Project: A culture of honor and Islam in Swedish public discourse
The project is a computer-assisted text analysis of continuity and change in Swedish public discourse on the relation between a culture of honor and Islam during the past 20 years.
1 Jan 2020 – 31 Dec 2021
The study of Religion (Department of Cultural Sciences, Faculty of Arts and Humanities)
More about the project
The project concerns the public Swedish discourse on the relationship between Islam and a culture of honor, which can be traced back to 2002 and the murder of Fadime Sahindal. Using computer-assisted methods for the collection and analysis of large sets of textual data and so-called explorative programming, the project searches for patterns in this discourse, and changes in such patterns over time. The material consists of texts such as printed press material, academic publications, governmental inquires and information material from governmental agencies and NGOs.
In the project, the focus is on contexts where Islam - in terms of specific beliefs, practices and forms of social organisation - is discussed in terms of a cause-and-effect relationship to different aspects of the larger complex of a culture of honor. This includes both contexts where actors within the discourse reject any such relationship, and context where actors deem such a relationship to be self-evident.
Preliminary results indicate that the former position is the dominant one in the discourse over time. At the same time, these results also indicate a possible change during the last five years (since 2016), particularly concerning terminology, and the emergence of the concept of "hedersförtryck" (honor oppression).

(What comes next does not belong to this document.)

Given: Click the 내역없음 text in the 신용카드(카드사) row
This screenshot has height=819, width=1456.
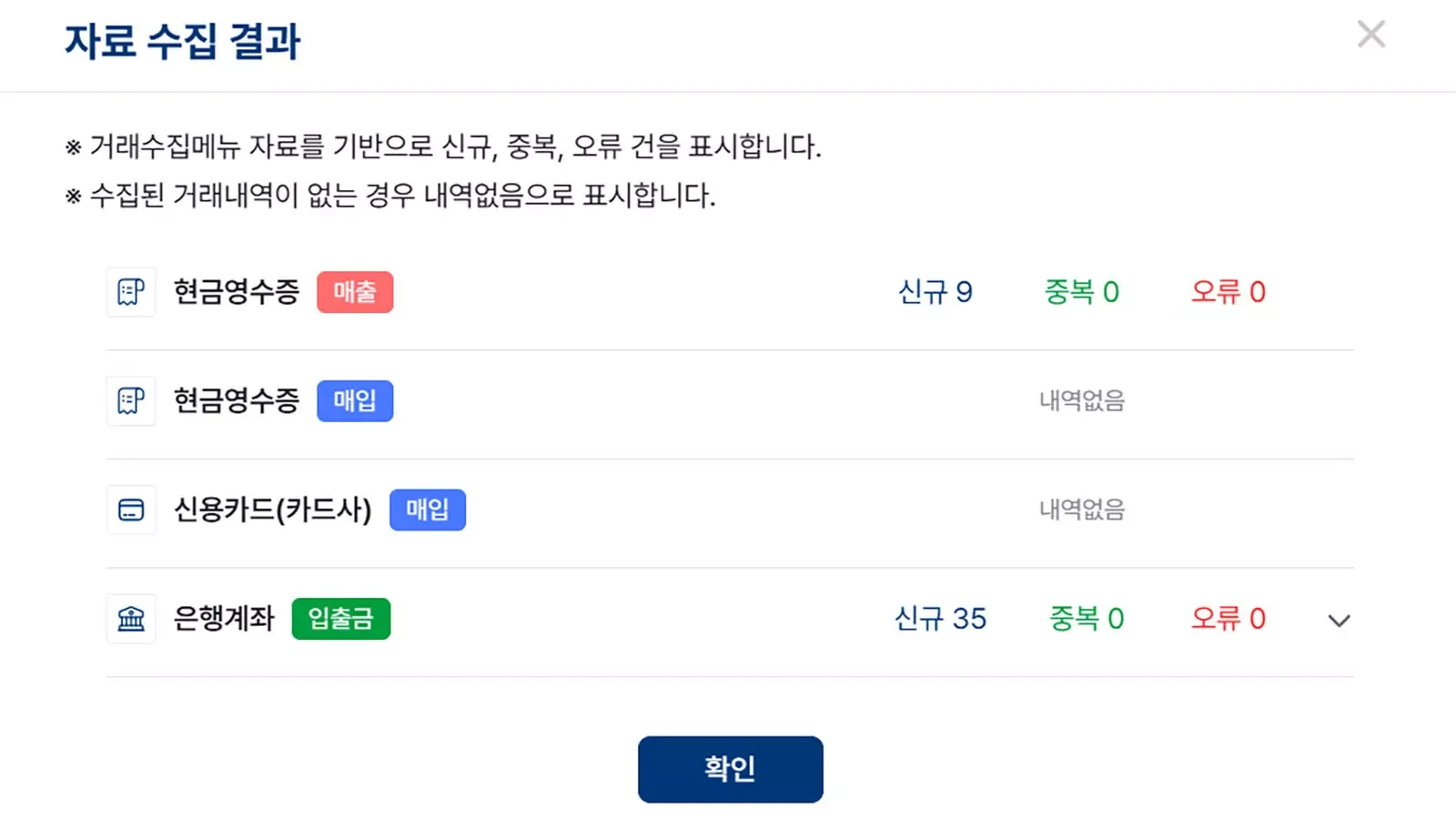Looking at the screenshot, I should pos(1082,510).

Currently, the project investigates a possible increased connection in the discourse between Islam (or rather some beliefs and practices within Islamic tradition) and a culture of honor as a result of this change. The assumption tested against the material is that while there is a continuing association made, terminology-wise, between "honor" and groups' control particularly over young women's sexuality, the word "honor" has lost some of its specific meaning in the discourse. While such control over the behaviour of individuals previously has been explained with reference to the motive of safeguarding a collective "honor", this particular motive has become less evident. This has created increased space in the discourse to present alternative motives to "honor oppression" besides "honor", including such that rest on conservative interpretations of religion (in practice Islam) in the context of sexuality and gender. This, in turn, raises questions on the limits of freedom of religion in relation to dominant social norms.